- [Problem]
Whenever a line in the data contains "computer", show that line.

|---|

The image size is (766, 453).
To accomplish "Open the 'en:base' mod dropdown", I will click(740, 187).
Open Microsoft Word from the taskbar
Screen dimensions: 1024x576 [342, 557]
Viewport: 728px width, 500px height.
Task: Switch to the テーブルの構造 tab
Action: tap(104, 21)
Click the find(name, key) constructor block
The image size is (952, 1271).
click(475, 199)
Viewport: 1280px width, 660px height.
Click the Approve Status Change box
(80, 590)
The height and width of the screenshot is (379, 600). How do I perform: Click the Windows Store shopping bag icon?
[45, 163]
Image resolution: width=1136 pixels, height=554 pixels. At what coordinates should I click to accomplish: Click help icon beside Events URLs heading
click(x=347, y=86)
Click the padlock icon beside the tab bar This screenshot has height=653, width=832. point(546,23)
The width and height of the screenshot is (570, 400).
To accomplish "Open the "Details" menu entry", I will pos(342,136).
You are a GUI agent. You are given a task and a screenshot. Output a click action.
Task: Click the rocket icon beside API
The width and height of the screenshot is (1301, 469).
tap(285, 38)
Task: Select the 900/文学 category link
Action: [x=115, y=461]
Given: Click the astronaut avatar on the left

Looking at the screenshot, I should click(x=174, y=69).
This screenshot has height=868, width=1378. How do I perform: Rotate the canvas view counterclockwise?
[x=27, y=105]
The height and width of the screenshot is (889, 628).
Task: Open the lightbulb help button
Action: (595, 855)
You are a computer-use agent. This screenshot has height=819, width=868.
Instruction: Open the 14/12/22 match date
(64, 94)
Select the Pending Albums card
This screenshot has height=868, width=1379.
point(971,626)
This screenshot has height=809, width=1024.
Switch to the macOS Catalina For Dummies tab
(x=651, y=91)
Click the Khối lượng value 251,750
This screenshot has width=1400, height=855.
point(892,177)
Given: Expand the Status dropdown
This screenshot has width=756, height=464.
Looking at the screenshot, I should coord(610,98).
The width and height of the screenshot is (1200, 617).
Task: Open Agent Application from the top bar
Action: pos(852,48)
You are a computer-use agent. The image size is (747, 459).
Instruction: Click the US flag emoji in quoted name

|---|

- [Answer area]
You are a computer-use agent. This screenshot has height=819, width=868.
You are a computer-use agent. The image size is (747, 459).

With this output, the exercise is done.